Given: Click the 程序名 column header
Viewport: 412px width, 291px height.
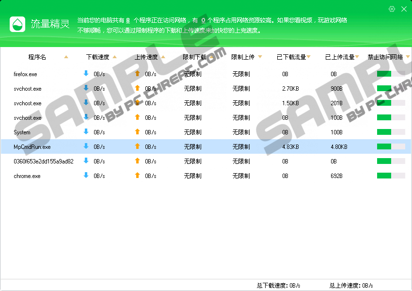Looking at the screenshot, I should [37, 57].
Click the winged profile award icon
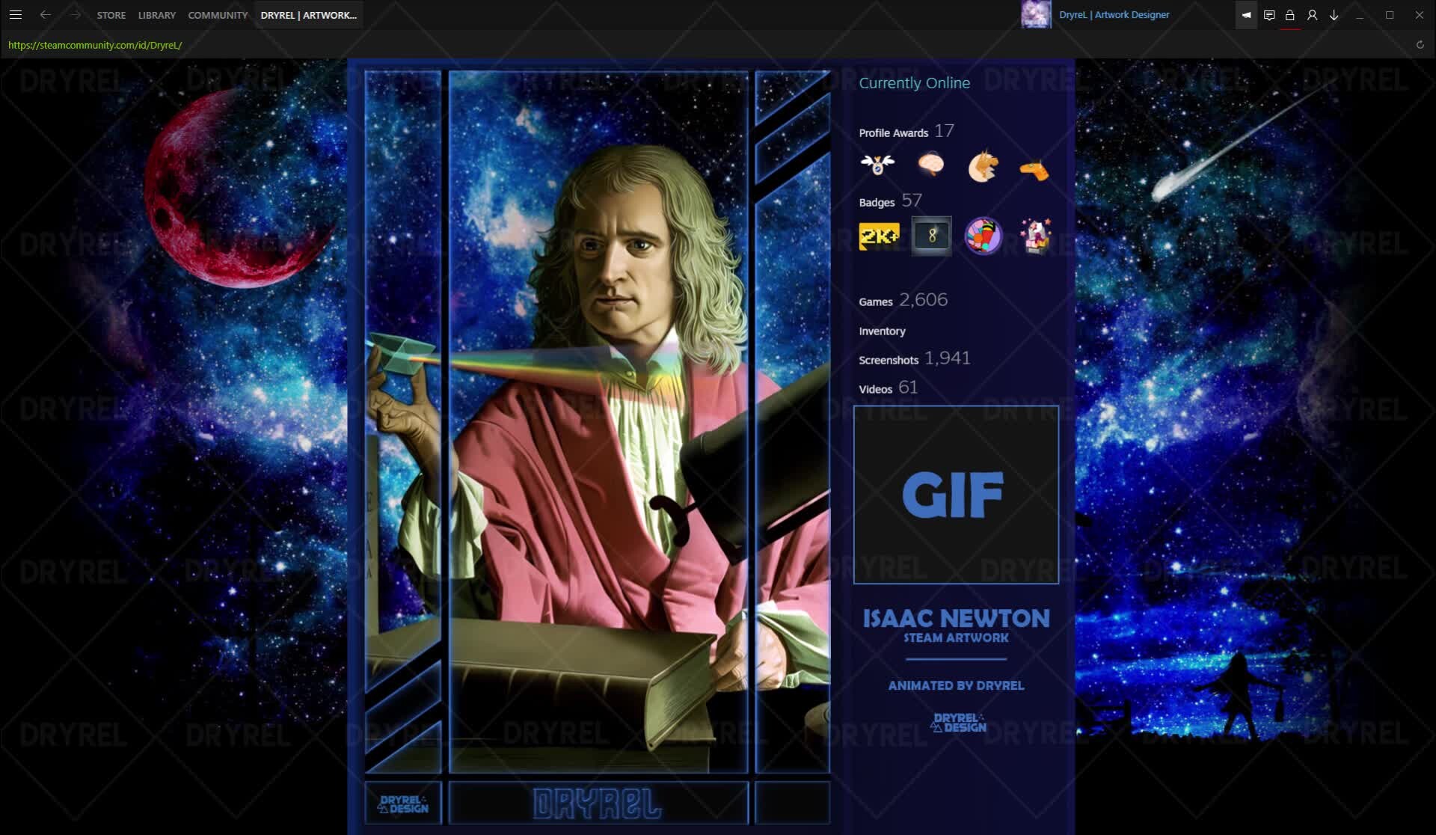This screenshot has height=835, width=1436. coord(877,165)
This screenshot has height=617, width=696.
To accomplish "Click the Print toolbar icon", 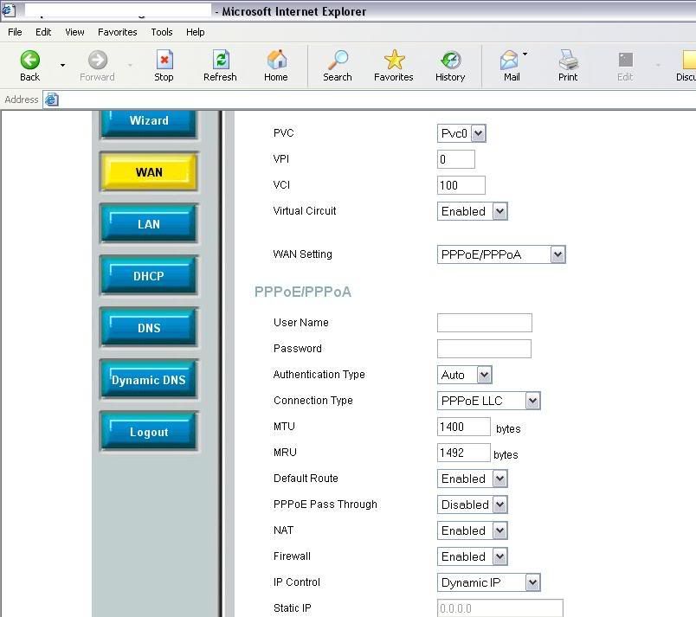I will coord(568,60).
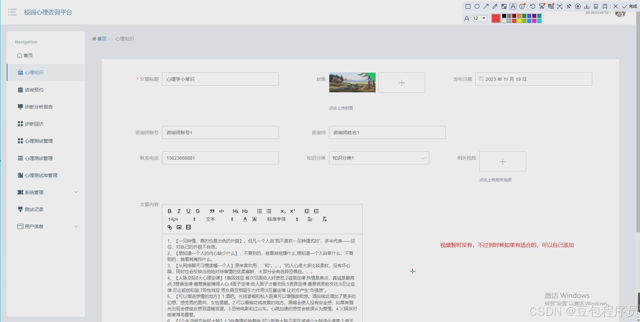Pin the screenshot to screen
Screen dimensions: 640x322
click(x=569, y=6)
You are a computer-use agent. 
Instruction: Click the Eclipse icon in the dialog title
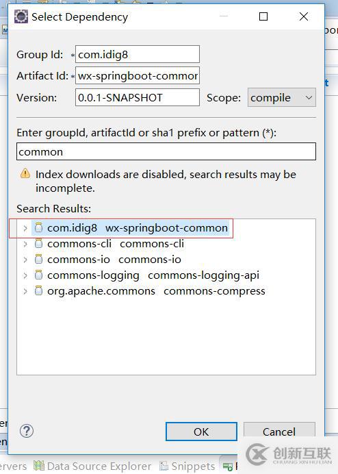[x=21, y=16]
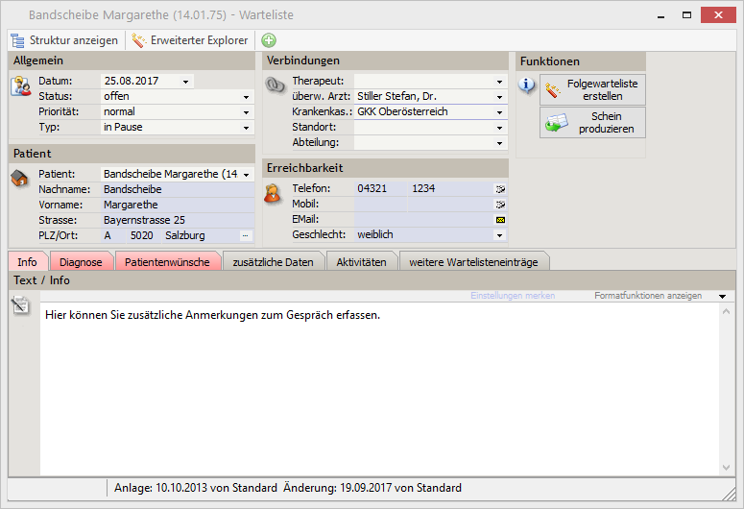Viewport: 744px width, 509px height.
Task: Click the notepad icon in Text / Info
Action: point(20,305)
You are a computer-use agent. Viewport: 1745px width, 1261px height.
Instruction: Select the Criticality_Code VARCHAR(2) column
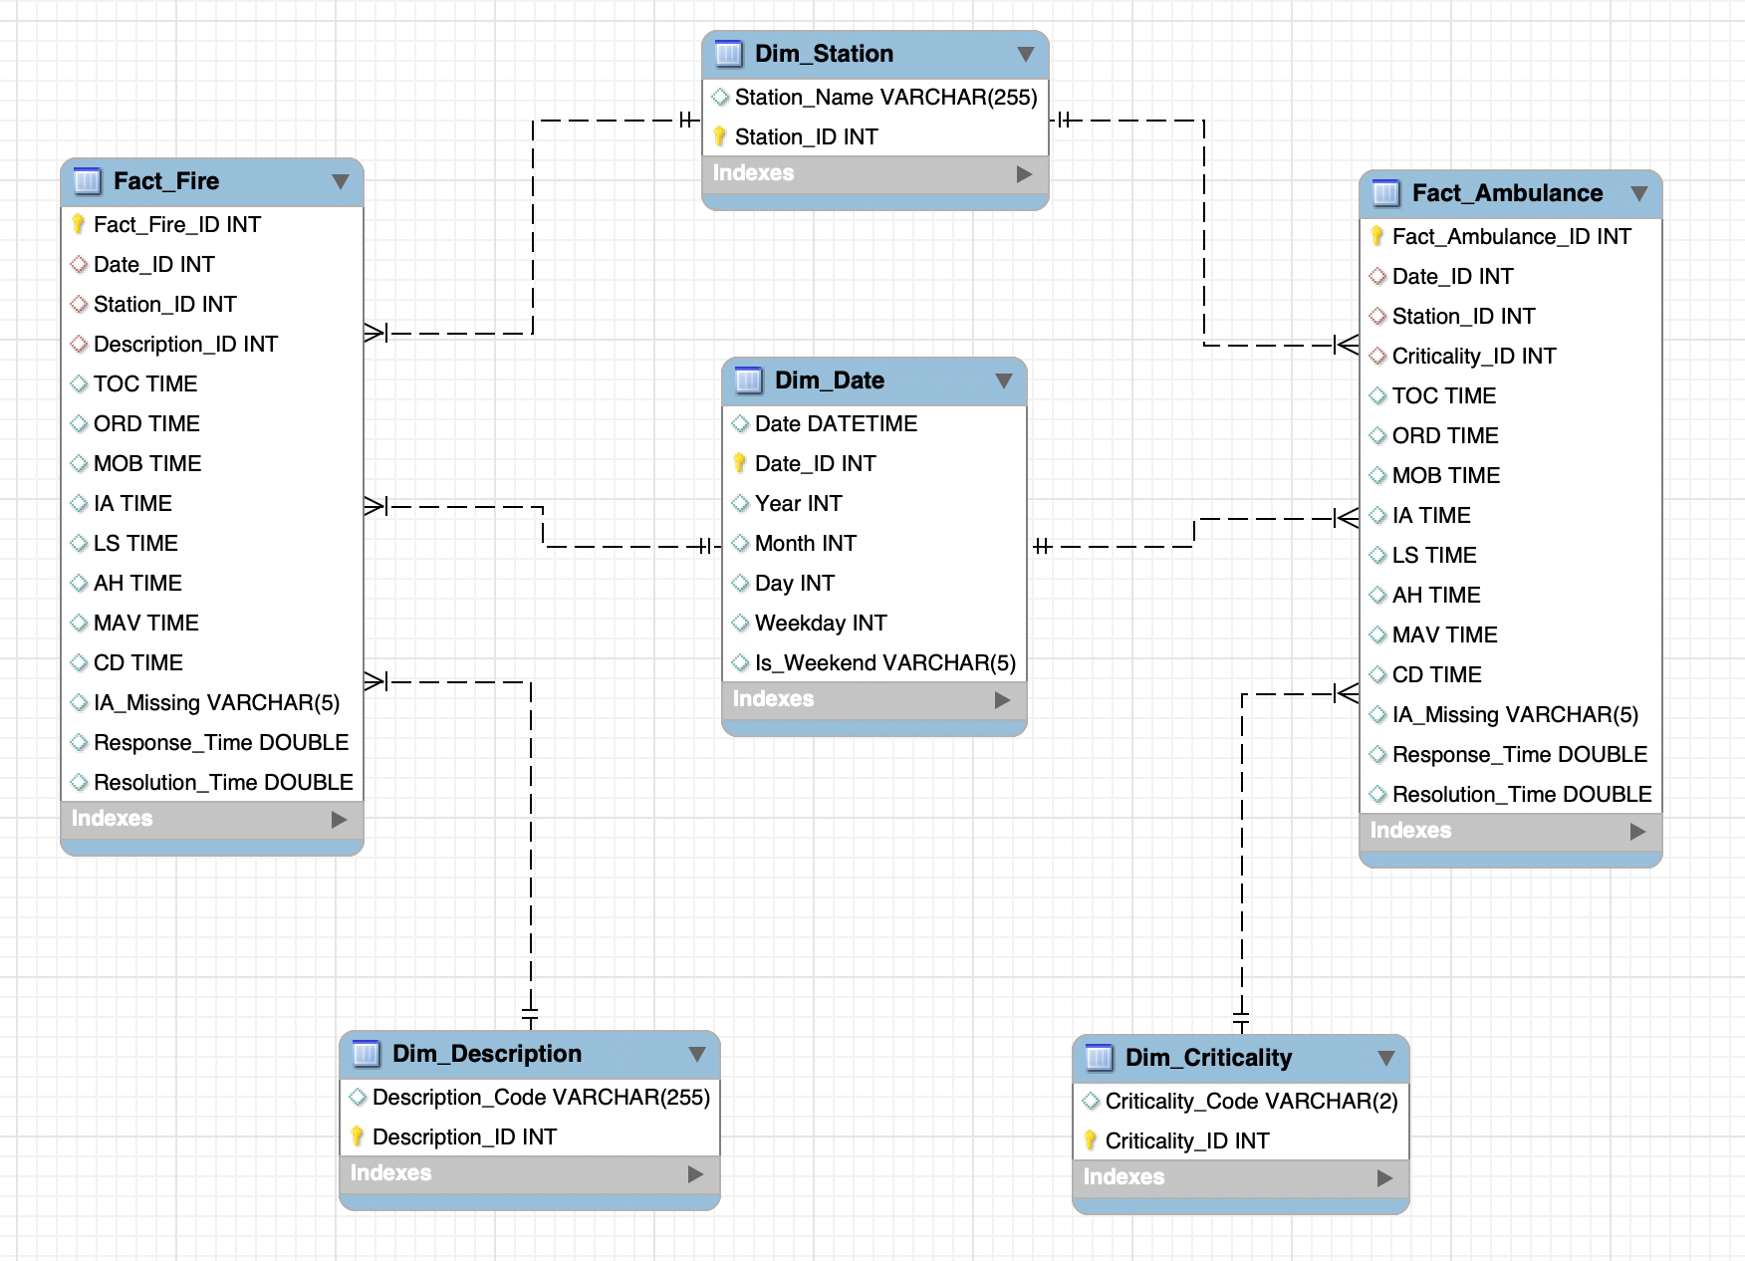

- **The exercise**
Rewrite the items from the line containing "You are a computer-use agent. Viewport: 1745px" through the end of the items, inclusive, substituting "Click" for "Select" and changing nothing else. Leave the pictures out of your answer.

- **Exercise solution**
You are a computer-use agent. Viewport: 1745px width, 1261px height.
Instruction: Click the Criticality_Code VARCHAR(2) column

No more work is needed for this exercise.